Une correction demandée par la préfecture
Le conseil municipal avait déjà délégué plusieurs pouvoirs au maire le 20 mars 2026. La préfecture a toutefois demandé une modification, car l’une des délégations ne fixait pas de limite pour le dépôt des demandes d’autorisations d’urbanisme concernant les biens municipaux.
Ces autorisations peuvent porter sur la démolition, la transformation ou la construction de bâtiments appartenant à la commune. Pour encadrer cette délégation, les élus ont fixé une limite de 100 dossiers pendant le mandat.
Des pouvoirs délégués pour accélérer certaines décisions
Les délégations permettent au maire de prendre certaines décisions sans attendre un vote spécifique du conseil municipal, dans des domaines encadrés. Le dossier mentionne notamment les tarifs non fiscaux dans la limite de 100 000 €, les emprunts jusqu’à 5 000 000 €, les demandes de subventions jusqu’à 1 000 000 € par demande et les lignes de trésorerie jusqu’à 800 000 €.
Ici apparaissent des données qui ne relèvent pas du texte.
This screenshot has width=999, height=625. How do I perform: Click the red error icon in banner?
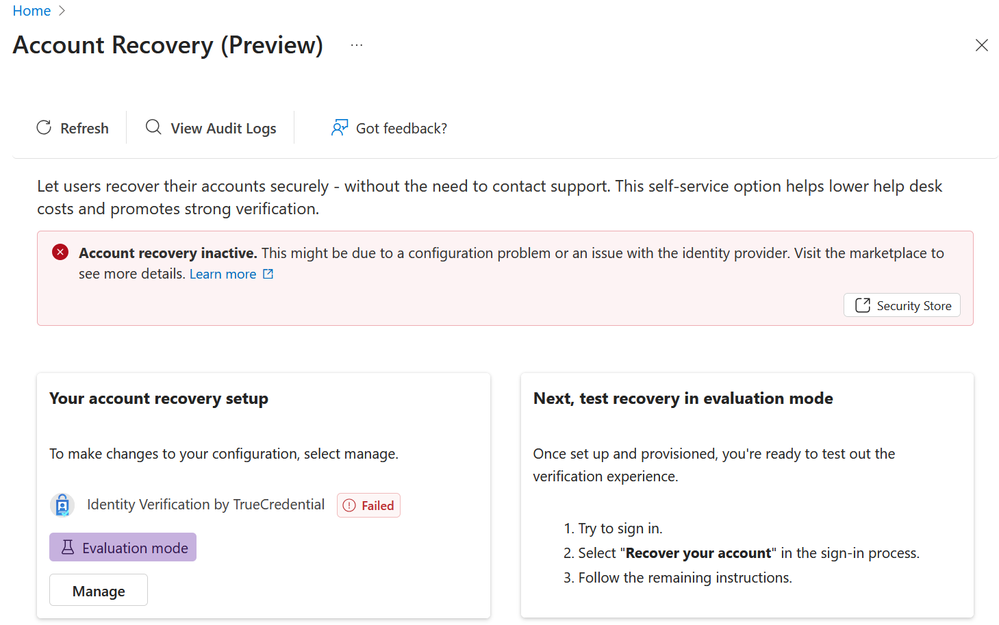click(60, 253)
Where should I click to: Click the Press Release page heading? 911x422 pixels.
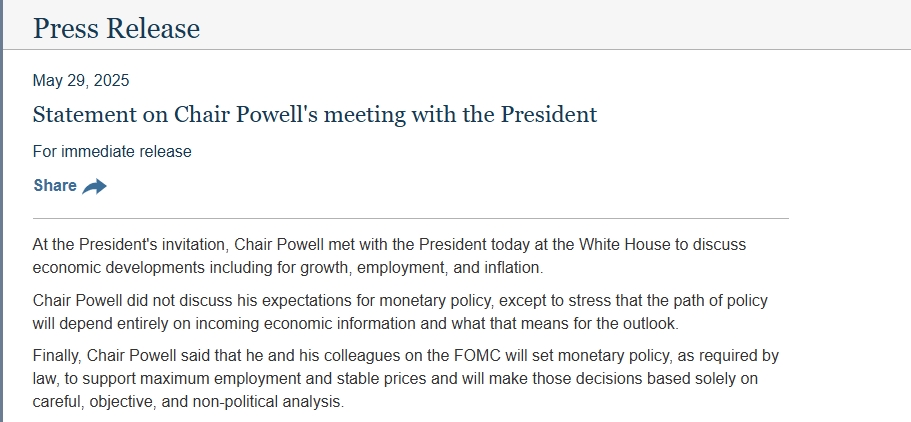point(116,28)

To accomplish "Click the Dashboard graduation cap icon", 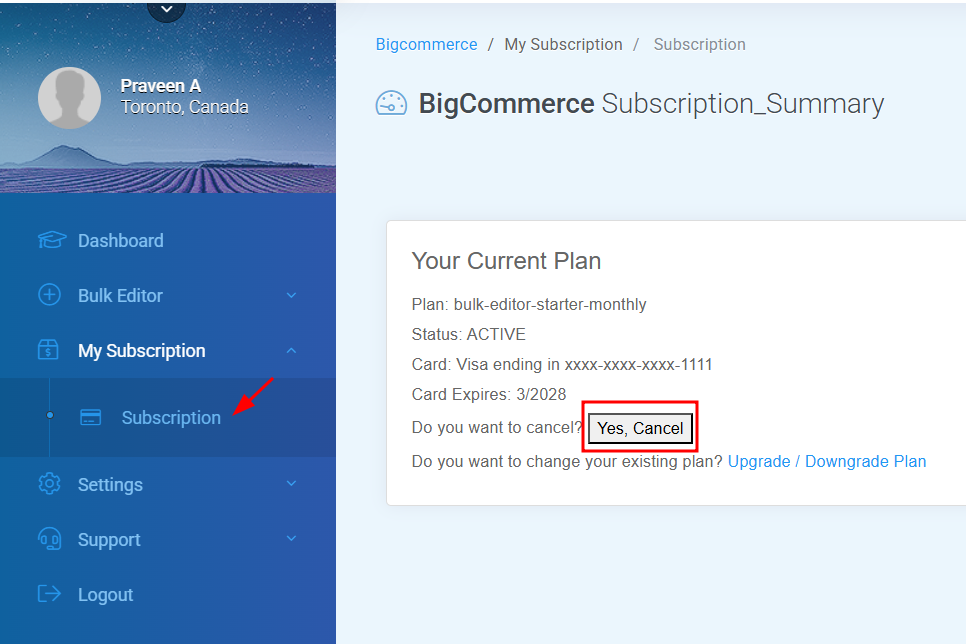I will coord(52,240).
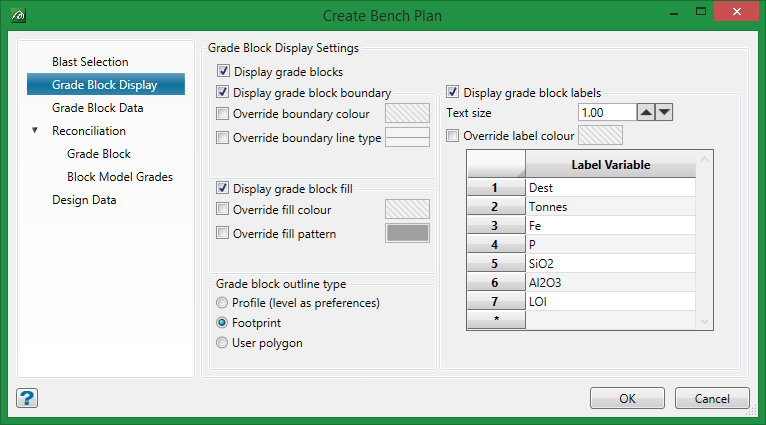Open the Blast Selection page
Image resolution: width=766 pixels, height=425 pixels.
[x=90, y=62]
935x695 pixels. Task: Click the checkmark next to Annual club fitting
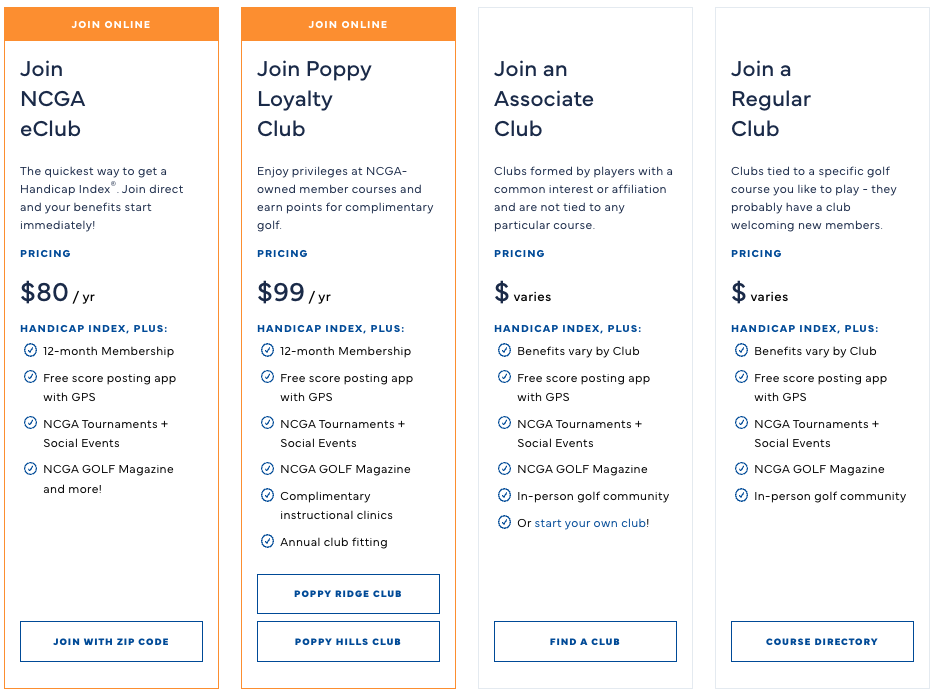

Le maire peut aussi intervenir sur les marchés publics lorsque les crédits sont prévus au budget, les contrats d’assurance, les concessions dans les cimetières, certaines actions en justice ou encore des droits de préemption. Ce dernier outil permet à une collectivité d’acheter en priorité un bien mis en vente, dans certains cas prévus par le droit de l’urbanisme.
Un vote unanime et un contrôle maintenu
La modification a été adoptée à l’unanimité. Le conseil conserve un rôle de contrôle, puisque les décisions prises dans le cadre des délégations doivent être portées à la connaissance des élus.
Cette organisation vise à rendre l’action municipale plus réactive tout en posant des limites chiffrées sur plusieurs sujets sensibles : emprunts, tarifs, urbanisme, contentieux ou demandes de financement.